The bill is specifically meant to stop criminal hacking, Carr said. Lawmakers backing the bill, which passed the Senate on Feb. 12, point to the acts of two unauthorized cybersecurity experts who in 2016 and 2017 discovered that a server at Kennesaw State University had left Georgia’s 6.7 million voter records dangerously exposed. The men reported the vulnerabilities, but Carr said they should never have been snooping in the first place.
“If the research is legitimate, why should you not require someone to get permission on the front-end?” Carr said, arguing that it’s hard to know what a snooper’s intentions are.
Carr said the bill was drafted with the help of business groups and after conversations with the University System of Georgia, which has not taken a position on it. Carr said he is open for more input, especially from academics concerned it could hurt their ability to conduct research.
Andy Green is an information security lecturer at KSU. Green said that by alerting people at KSU’s Center for Election Systems, the men prevented the data from falling into the wrong hands. Criminalizing such acts will only deter “ethical hackers” and not stop malicious ones, Green argued.
Independent security research is the “backbone” of efforts to protect consumers’ data, said Camille Fischer, a fellow at Electronic Frontier Foundation, an international digital rights nonprofit advocacy group opposing the measure. Software vulnerability experts can be too expensive for some businesses, so the work of unauthorized researchers — who may be trying to raise their professional profile — is vital for the “ecosystem” to survive, she said.
But the measure’s lead sponsor, Sen. Bruce Thompson, R-White, said some hackers have unethical or illegal intentions.
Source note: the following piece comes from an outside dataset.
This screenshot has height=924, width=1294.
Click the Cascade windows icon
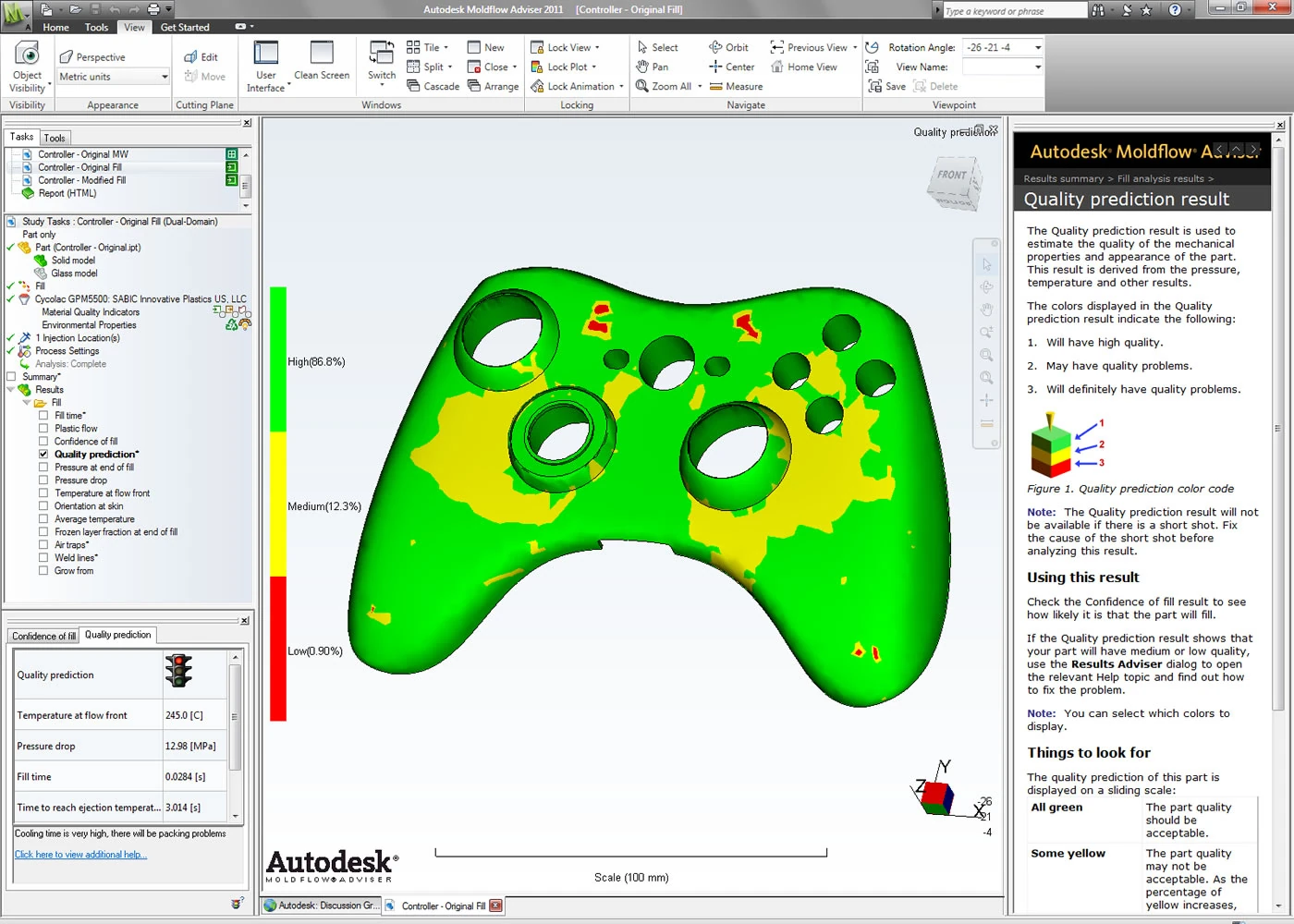(433, 86)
“When you go out and discover that there’s a problem, but you aren’t going to freely give it — you’re going to make a business of it — that’s extortion,” Thompson said.
Fischer said many other states have anti-snooping laws that are modeled after the federal Computer Fraud and Abuse Act, which can be more narrowly worded by focusing on what cybersecurity experts do with the unauthorized access or what their intent was.
Other opponents said the bill is worded in such a way that any time a user violates a website’s terms-of-service agreement or an employer’s web-use guidelines, the user could be prosecuted.
“We should not be giving businesses the authority to determine what is criminal and what is not,” Sen. Jen Jordan, D-Atlanta, told The Associated Press in an interview. She says the bill should only apply to those who act “maliciously.”
The American Civil Liberties Union of Georgia has called the proposal “draconian and unnecessary.”
“Something as simple as fudging your age on social media could land you in jail,” said Sean J. Young, Legal Director for the ACLU of Georgia.
Jessica Gabel Cino, a professor at the Georgia State University College of Law, said user-agreement violations, technically speaking, would go against the “letter of the law.” But she doubted anyone would ever actually be charged for such innocuous acts, something Carr also called “absurd.”
“Our district attorneys with their limited time and resources are not going to spend any time trying to prosecute a roommate using the Netflix password,” Carr said.